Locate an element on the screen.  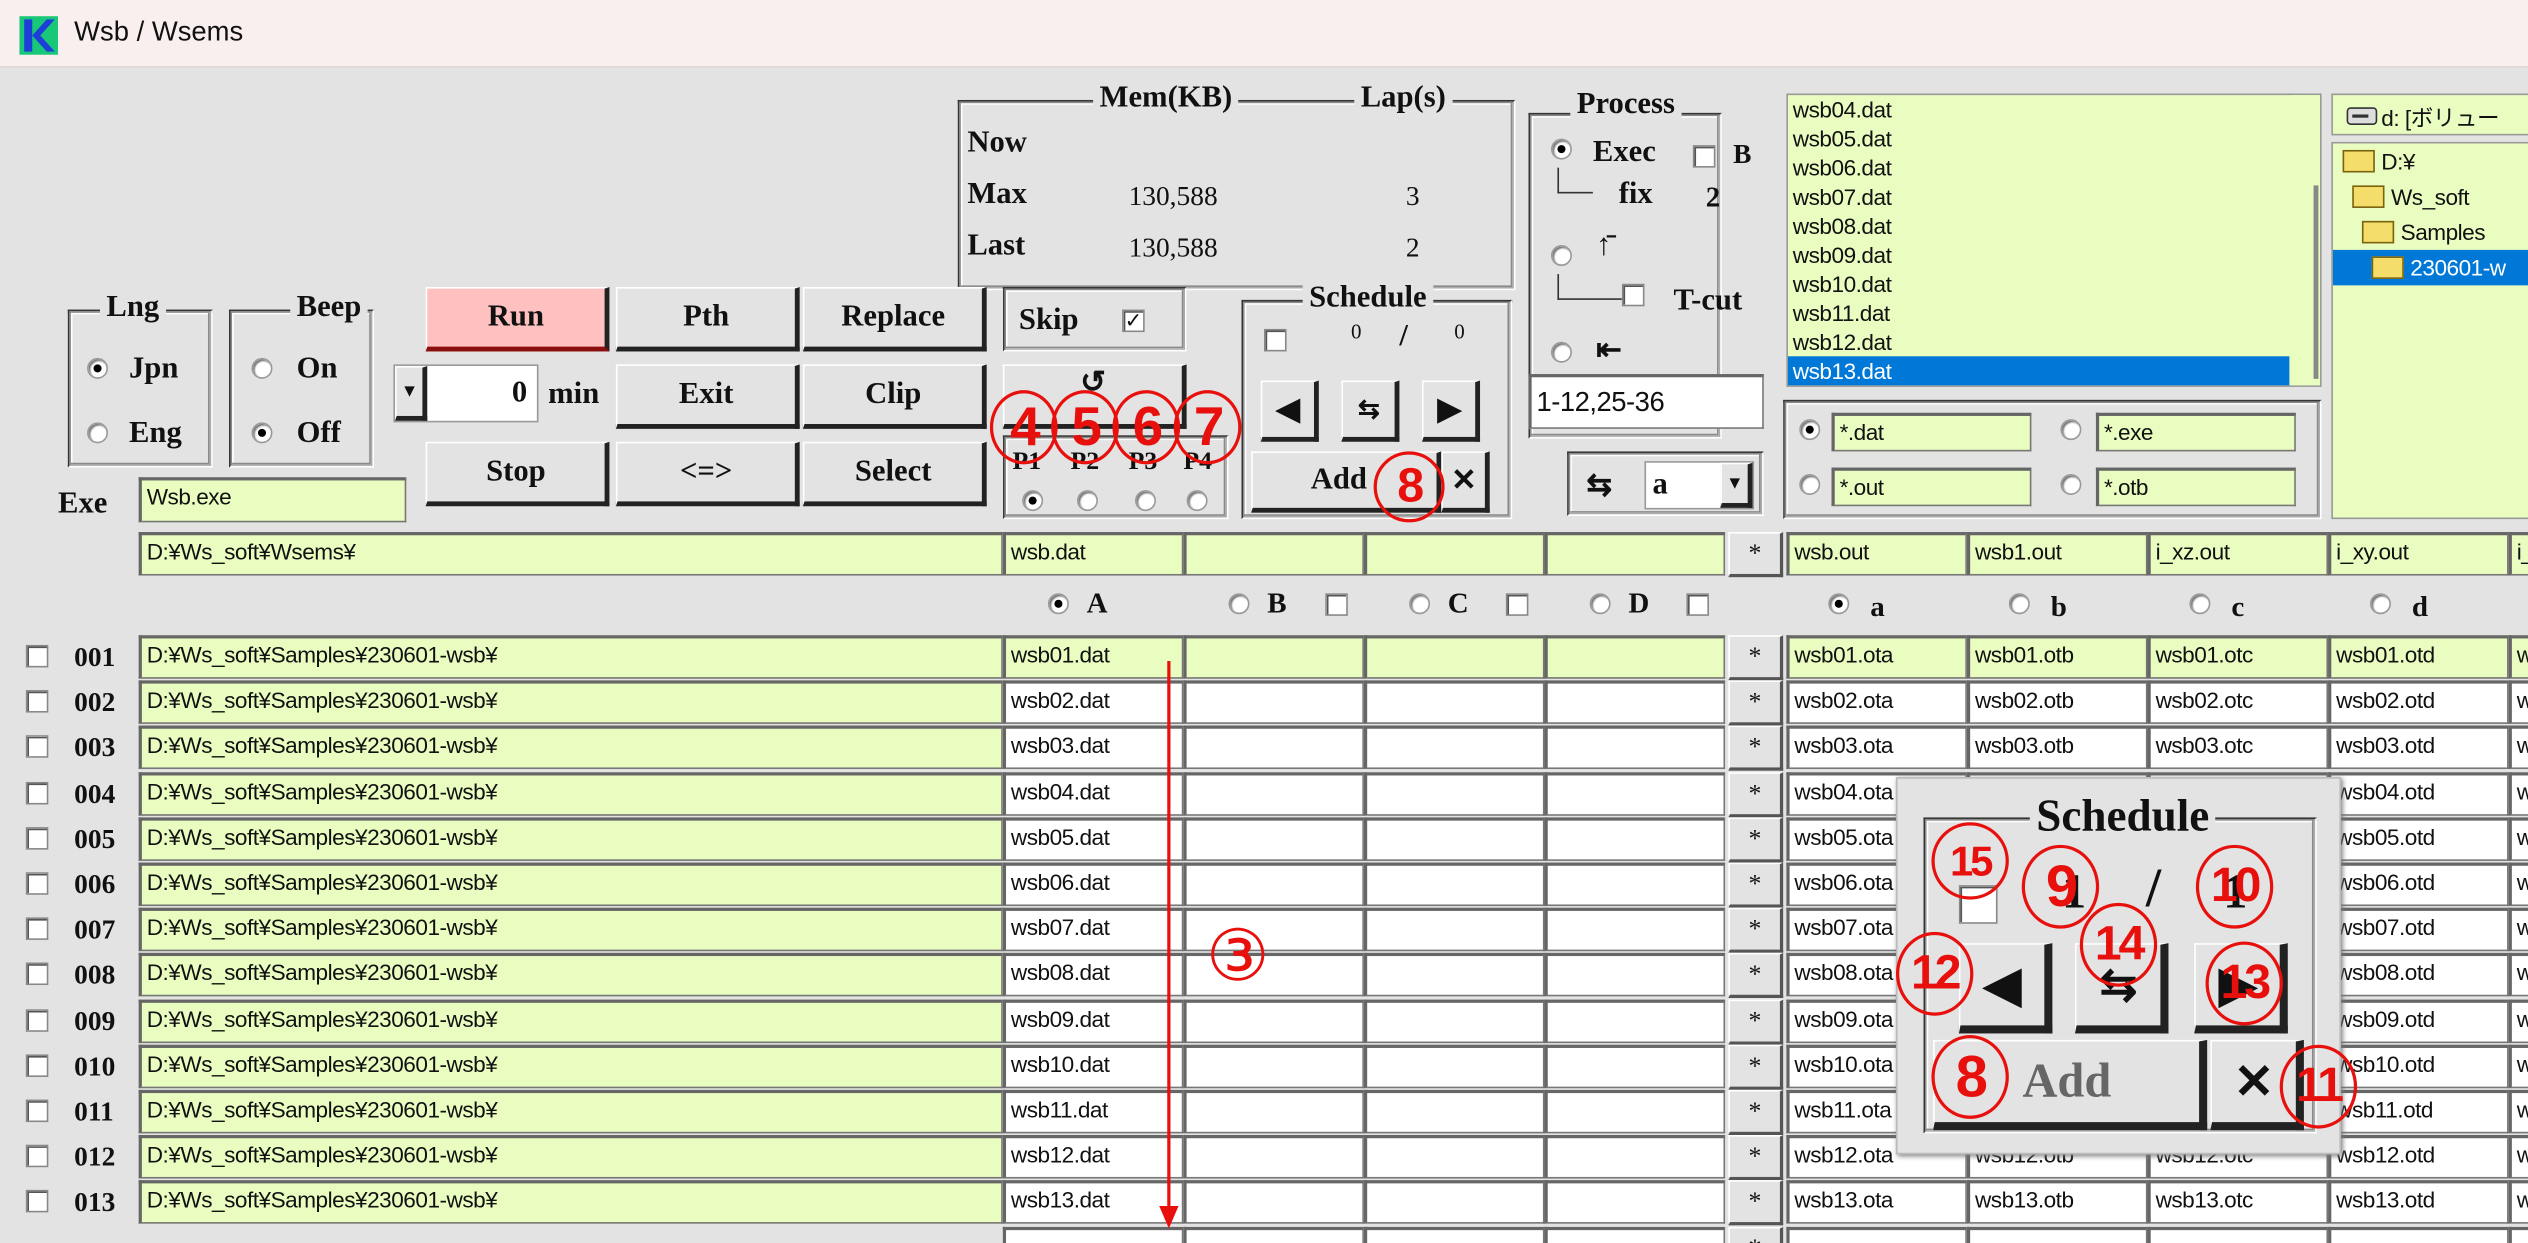
schedule-prev-button: ◀ is located at coordinates (1290, 411).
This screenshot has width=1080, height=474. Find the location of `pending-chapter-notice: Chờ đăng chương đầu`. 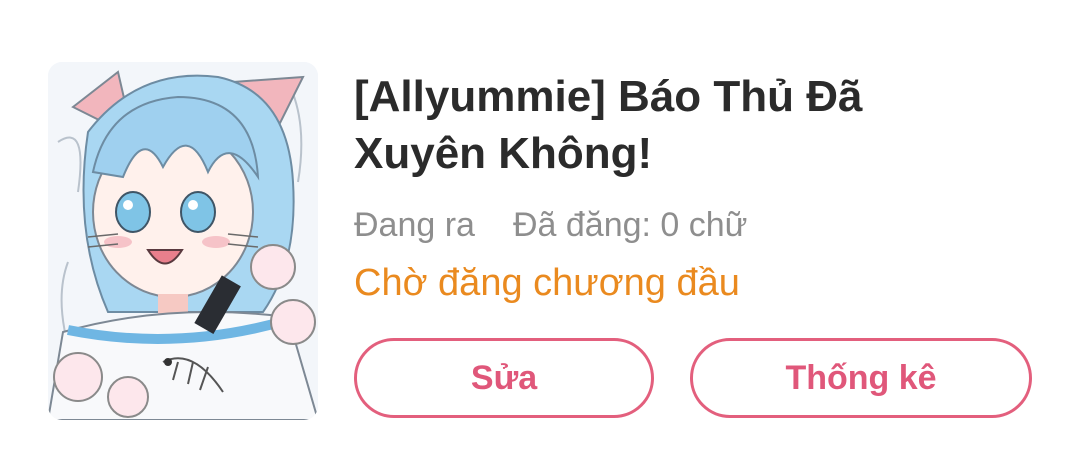

pending-chapter-notice: Chờ đăng chương đầu is located at coordinates (547, 283).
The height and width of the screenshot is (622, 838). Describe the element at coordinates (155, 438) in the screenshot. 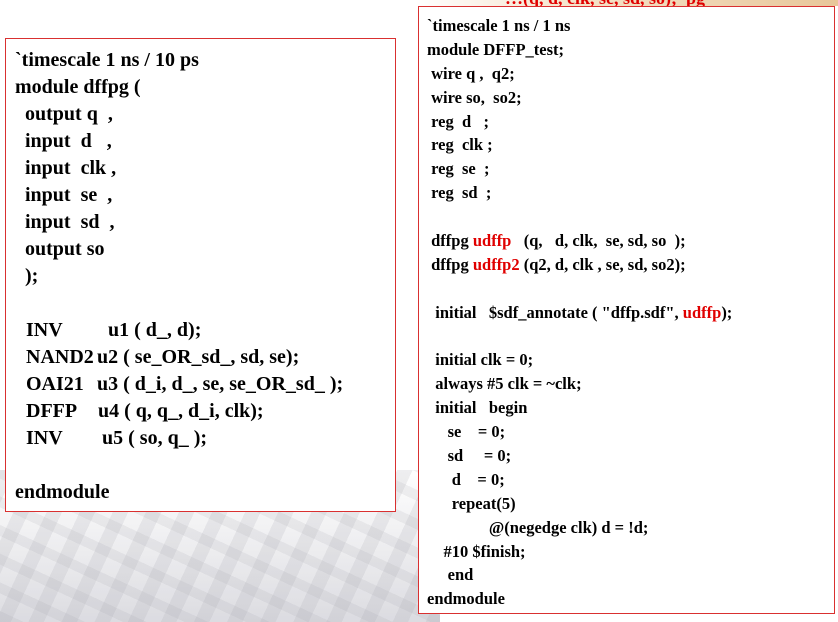

I see `instance-args: u5 ( so, q_ );` at that location.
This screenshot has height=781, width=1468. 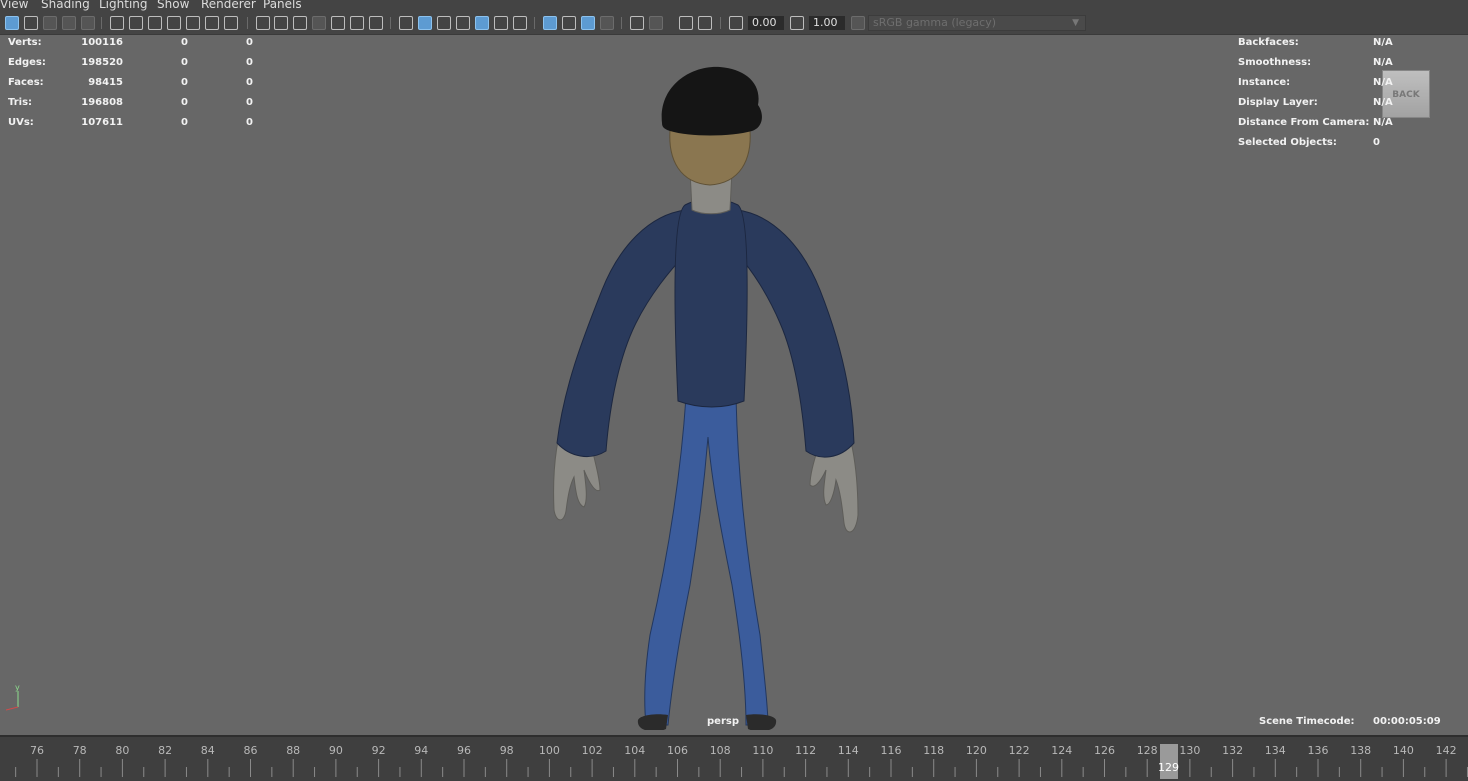 What do you see at coordinates (231, 23) in the screenshot?
I see `safe-action-icon` at bounding box center [231, 23].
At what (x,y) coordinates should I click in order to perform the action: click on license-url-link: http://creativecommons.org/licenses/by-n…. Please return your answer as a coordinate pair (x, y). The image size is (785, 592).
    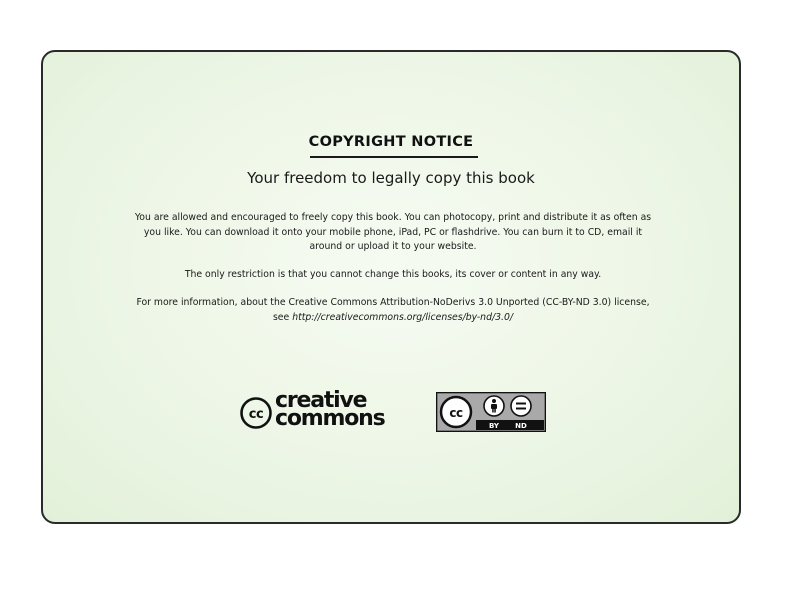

◇ ◇ ◇ ◇ ◇

## Task to complete
Write out the entries again from the line containing "The height and" up to and including the line containing "at that location.", putting "screen capture" wherever "screenshot" appears and keeping everything else the same. Give only those lines and leave out the pictures.

## Output for this exercise
The height and width of the screen capture is (622, 838). Describe the element at coordinates (155, 438) in the screen capture. 

I see `instance-args: u5 ( so, q_ );` at that location.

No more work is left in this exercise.